◆ **Data provided**

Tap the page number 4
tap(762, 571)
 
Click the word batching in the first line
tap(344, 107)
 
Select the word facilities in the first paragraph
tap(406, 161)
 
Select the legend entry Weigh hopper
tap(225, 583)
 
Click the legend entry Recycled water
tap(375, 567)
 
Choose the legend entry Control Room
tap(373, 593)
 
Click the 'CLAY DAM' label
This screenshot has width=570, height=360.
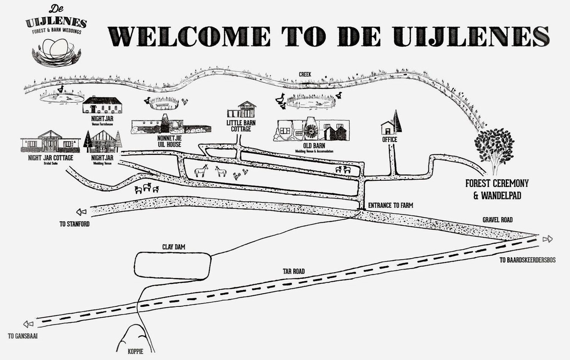pyautogui.click(x=174, y=247)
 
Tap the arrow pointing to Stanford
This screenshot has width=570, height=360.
pyautogui.click(x=81, y=212)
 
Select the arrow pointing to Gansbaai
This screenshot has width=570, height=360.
pyautogui.click(x=28, y=324)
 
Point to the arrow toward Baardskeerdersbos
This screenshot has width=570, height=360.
pyautogui.click(x=548, y=239)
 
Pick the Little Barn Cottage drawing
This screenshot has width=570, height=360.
pyautogui.click(x=241, y=109)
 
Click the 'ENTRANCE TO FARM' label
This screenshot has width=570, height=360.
pyautogui.click(x=391, y=205)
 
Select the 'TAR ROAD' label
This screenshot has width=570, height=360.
pyautogui.click(x=294, y=272)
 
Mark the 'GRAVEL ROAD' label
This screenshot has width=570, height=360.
pyautogui.click(x=497, y=219)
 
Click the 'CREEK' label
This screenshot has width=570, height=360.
pyautogui.click(x=305, y=74)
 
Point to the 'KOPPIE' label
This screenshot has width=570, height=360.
pyautogui.click(x=135, y=352)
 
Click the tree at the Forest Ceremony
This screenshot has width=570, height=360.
pyautogui.click(x=494, y=151)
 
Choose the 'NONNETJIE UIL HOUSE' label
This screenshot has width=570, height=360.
pyautogui.click(x=169, y=142)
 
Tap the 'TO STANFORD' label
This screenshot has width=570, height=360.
pyautogui.click(x=74, y=224)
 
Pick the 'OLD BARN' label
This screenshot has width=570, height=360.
pyautogui.click(x=314, y=146)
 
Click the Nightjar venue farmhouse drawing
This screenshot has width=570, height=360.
pyautogui.click(x=102, y=104)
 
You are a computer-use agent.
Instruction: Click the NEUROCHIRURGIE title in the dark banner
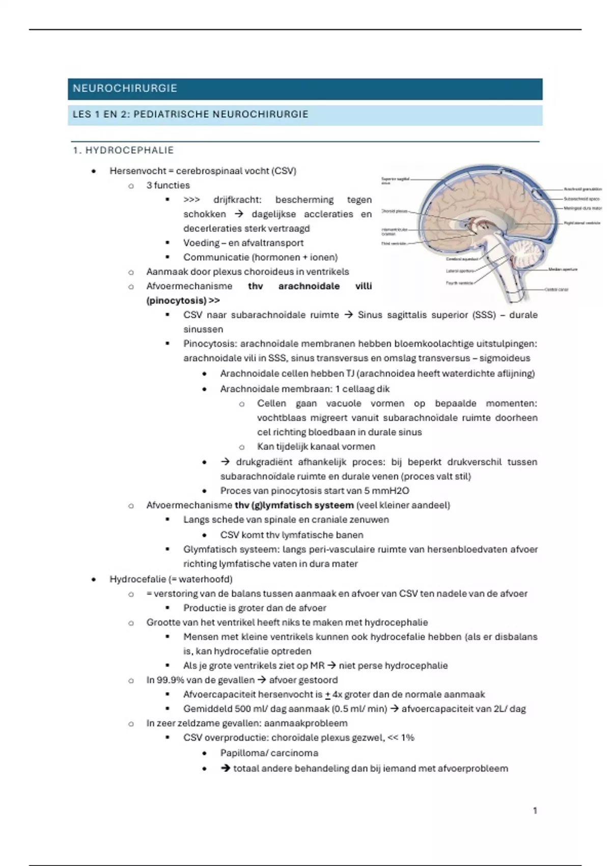[x=125, y=89]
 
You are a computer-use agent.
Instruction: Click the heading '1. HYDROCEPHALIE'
[x=123, y=150]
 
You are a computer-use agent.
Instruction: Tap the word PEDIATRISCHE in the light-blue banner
[x=172, y=114]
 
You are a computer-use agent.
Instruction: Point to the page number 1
[x=535, y=810]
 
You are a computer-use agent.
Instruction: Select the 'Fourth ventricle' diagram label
[x=459, y=283]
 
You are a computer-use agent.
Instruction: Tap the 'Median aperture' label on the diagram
[x=563, y=269]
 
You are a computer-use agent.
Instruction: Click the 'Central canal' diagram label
[x=556, y=289]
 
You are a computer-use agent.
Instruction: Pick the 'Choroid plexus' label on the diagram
[x=394, y=211]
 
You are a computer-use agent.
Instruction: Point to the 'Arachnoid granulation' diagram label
[x=582, y=190]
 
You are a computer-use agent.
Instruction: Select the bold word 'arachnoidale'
[x=309, y=286]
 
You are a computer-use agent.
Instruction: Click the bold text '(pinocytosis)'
[x=176, y=301]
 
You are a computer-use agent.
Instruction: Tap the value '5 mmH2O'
[x=386, y=491]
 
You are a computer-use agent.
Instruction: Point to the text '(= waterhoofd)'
[x=200, y=579]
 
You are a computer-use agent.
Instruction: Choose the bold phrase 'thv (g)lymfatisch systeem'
[x=294, y=505]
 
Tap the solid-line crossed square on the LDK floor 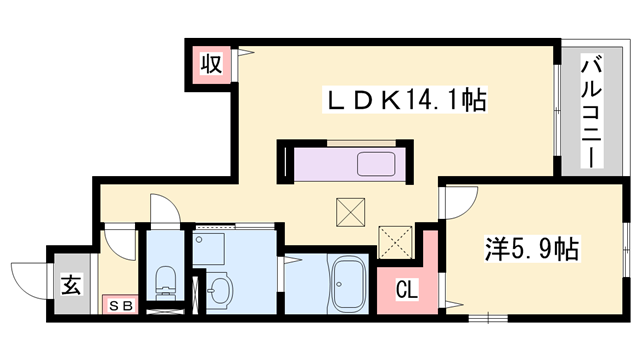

◆ **Given exercise**
Convert the material from the line containing "Point to the 'KOPPIE' label" through the line containing "pyautogui.click(x=314, y=146)" into a Markdown table with the columns Row and Entry. Number each line in Row, put the line in Entry, and omit blank lines.

◆ **Response to the exercise**
| Row | Entry |
|---|---|
| 1 | Point to the 'KOPPIE' label |
| 2 | This screenshot has width=570, height=360. |
| 3 | pyautogui.click(x=135, y=352) |
| 4 | Click the tree at the Forest Ceremony |
| 5 | This screenshot has width=570, height=360. |
| 6 | pyautogui.click(x=494, y=151) |
| 7 | Choose the 'NONNETJIE UIL HOUSE' label |
| 8 | This screenshot has width=570, height=360. |
| 9 | pyautogui.click(x=169, y=142) |
| 10 | Tap the 'TO STANFORD' label |
| 11 | This screenshot has width=570, height=360. |
| 12 | pyautogui.click(x=74, y=224) |
| 13 | Pick the 'OLD BARN' label |
| 14 | This screenshot has width=570, height=360. |
| 15 | pyautogui.click(x=314, y=146) |